# Kenpo in the South Dallas area



## KenpoTex (Apr 5, 2004)

Can anyone recomend a good EPAK school in the southern part of the Dallas metro area?  I have a sister that goes to college in Waxahachie and I'm trying to find a place to send her for some women's self-defense (I finally got her to agree to take an S.D. course).  Any help would be appreciated.


----------



## Old Guy (Apr 5, 2004)

The closest/easiest that I know of for her to get to would be either near DFW Airport in Colleyville(Rob Hazlewood) or Irving(Rick Fowler).  There may be others down south, but I am not aware of them.  Colleyville has a lot of classes so it would provide good flexibility.  I am not sure of Irving.

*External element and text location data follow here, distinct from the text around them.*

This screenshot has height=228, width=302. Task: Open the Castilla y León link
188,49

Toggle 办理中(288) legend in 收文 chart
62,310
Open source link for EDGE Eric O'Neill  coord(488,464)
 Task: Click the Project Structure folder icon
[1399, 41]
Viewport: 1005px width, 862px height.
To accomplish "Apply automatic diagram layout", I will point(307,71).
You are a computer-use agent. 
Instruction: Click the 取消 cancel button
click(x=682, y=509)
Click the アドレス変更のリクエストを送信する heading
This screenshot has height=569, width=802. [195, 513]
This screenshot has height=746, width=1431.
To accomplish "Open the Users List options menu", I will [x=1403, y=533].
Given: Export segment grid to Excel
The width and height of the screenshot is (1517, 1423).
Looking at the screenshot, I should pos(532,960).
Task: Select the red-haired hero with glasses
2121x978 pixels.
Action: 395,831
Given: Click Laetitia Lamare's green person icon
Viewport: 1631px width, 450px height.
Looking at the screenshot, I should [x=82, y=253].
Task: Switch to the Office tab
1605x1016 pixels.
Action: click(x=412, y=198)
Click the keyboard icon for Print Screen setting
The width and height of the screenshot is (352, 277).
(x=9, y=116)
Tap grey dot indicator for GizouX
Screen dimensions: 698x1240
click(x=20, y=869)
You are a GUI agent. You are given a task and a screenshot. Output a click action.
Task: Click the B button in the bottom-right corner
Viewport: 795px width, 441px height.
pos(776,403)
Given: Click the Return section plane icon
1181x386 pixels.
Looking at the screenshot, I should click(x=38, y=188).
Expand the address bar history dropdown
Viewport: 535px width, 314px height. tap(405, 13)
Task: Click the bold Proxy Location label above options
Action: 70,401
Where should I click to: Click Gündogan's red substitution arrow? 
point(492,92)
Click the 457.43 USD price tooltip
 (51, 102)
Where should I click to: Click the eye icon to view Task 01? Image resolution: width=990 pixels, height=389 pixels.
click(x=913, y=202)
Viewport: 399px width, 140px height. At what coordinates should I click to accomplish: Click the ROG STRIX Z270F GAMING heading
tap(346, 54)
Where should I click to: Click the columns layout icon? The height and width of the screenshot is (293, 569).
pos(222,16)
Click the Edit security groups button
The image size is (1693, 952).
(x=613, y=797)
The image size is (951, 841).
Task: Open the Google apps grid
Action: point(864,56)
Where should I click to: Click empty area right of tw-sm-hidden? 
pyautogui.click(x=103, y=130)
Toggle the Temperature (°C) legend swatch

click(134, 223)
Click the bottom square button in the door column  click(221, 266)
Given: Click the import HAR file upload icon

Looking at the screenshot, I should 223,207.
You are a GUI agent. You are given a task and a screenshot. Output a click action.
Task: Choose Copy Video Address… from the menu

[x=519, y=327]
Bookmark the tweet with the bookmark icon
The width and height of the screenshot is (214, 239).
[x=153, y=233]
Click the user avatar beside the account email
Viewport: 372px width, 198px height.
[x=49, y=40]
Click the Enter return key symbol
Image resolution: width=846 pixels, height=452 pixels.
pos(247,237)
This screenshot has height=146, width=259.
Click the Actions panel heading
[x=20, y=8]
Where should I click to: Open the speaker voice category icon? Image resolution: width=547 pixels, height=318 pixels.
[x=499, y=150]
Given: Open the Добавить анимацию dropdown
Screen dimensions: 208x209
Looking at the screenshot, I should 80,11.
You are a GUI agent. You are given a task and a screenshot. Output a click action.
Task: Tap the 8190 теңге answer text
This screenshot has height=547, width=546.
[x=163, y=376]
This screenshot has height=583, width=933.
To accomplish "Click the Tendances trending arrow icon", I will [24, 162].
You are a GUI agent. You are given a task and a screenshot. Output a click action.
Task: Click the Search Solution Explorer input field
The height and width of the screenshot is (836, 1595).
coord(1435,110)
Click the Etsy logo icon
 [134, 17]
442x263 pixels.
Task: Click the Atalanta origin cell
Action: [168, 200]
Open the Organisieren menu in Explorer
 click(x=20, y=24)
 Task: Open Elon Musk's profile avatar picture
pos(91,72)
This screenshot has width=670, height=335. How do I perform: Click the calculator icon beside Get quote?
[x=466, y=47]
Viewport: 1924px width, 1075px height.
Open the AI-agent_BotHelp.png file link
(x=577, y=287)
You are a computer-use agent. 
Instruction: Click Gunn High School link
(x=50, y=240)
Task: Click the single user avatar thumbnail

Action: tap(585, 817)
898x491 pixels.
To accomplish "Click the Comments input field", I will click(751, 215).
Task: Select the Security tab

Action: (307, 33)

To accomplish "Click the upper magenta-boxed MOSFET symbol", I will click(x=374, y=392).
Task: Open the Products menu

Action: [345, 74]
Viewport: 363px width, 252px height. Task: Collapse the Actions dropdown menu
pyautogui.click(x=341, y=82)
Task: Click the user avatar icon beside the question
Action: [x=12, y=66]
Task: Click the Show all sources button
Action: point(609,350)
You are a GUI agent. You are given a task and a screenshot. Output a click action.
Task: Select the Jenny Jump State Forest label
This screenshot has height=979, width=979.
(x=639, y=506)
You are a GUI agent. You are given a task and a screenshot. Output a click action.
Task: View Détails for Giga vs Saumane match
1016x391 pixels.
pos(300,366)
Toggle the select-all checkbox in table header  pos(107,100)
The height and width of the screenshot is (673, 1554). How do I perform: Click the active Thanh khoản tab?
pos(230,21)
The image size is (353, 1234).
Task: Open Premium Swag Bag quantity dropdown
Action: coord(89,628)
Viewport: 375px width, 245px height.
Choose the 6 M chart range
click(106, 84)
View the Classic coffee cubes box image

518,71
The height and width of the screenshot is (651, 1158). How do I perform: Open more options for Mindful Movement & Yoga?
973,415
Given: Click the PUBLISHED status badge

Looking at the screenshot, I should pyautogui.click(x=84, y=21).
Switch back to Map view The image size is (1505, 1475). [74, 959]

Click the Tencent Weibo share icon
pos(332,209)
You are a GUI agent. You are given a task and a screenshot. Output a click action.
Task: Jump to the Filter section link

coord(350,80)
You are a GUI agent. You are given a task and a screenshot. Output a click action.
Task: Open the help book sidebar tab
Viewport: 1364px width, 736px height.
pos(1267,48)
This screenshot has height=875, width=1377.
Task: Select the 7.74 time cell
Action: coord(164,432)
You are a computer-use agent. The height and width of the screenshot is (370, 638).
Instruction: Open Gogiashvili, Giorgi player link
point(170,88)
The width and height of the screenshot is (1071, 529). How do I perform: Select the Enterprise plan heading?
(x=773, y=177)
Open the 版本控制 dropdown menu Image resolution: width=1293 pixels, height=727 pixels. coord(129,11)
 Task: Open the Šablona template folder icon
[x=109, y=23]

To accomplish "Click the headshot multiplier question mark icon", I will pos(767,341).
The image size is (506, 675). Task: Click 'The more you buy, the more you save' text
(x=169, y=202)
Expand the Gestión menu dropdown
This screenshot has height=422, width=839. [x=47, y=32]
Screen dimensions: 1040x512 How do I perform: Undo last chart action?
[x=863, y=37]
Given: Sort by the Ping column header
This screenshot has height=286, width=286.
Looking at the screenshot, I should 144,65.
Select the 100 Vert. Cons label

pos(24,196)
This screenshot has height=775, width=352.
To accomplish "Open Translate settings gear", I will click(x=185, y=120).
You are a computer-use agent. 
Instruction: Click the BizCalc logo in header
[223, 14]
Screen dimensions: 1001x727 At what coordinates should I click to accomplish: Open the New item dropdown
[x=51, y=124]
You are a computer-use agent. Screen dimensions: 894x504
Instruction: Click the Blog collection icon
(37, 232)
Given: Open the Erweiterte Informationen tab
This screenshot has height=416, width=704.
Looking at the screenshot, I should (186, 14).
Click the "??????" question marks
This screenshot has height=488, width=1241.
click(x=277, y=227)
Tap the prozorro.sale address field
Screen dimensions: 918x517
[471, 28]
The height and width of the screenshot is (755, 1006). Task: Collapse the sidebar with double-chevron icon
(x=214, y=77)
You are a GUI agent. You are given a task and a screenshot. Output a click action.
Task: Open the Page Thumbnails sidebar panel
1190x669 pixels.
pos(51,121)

www.kenporocks.com for info on Colleyville.


----------



## Michael Billings (Apr 5, 2004)

Bill Piper   
Steve Tapper   
Keith Gorum   
Tommy Burks - my teacher is up in Decatur (His ranch is actually Northwest of there, so probably not a good option). 
  In no certain order.
 -MB


----------



## Old Guy (Apr 5, 2004)

Keith Gorham has closed his N. Richland Hills studio.  I believe he has moved it east of Dallas to Mesquite.  I am not positive about whether or where he has moved it to.  I believe there is a person, Clayton Johns (3rd or 4th Dan) teaching American Karate.  He has a Kenpo background.  He is in the Arlington area.  

OG


----------



## molson (Apr 5, 2004)

Anyone know where mr. Gorham has moved to?


----------



## Kenpo Yahoo (Apr 5, 2004)

Keith Gorham does not have a school at this time.  Bill Piper took over the schools location.


----------



## KenpoTex (Apr 6, 2004)

Thanks for the info.  I think I'll check out the one in Colleyville.


----------



## Michael Billings (Apr 6, 2004)

They are hosting a John Sepulveda (head of my Association), on May 1st.  Something else that could be fun to attend or watch.

 -Michael


----------



## molson (Apr 6, 2004)

Great, I want to start to attend some seminars in the Dallas area.


----------



## Kalicombat (Apr 10, 2004)

Tim Bulot has a school in the Dallas area, near Irving I believe. I visited his school two years ago and have worked with his students at seminars. He is a class act and his students are a testament to as much. 

Gary C.


----------



## Shiatsu (Apr 26, 2004)

There are a few kajukembo schools in the area as well if you are interested.


----------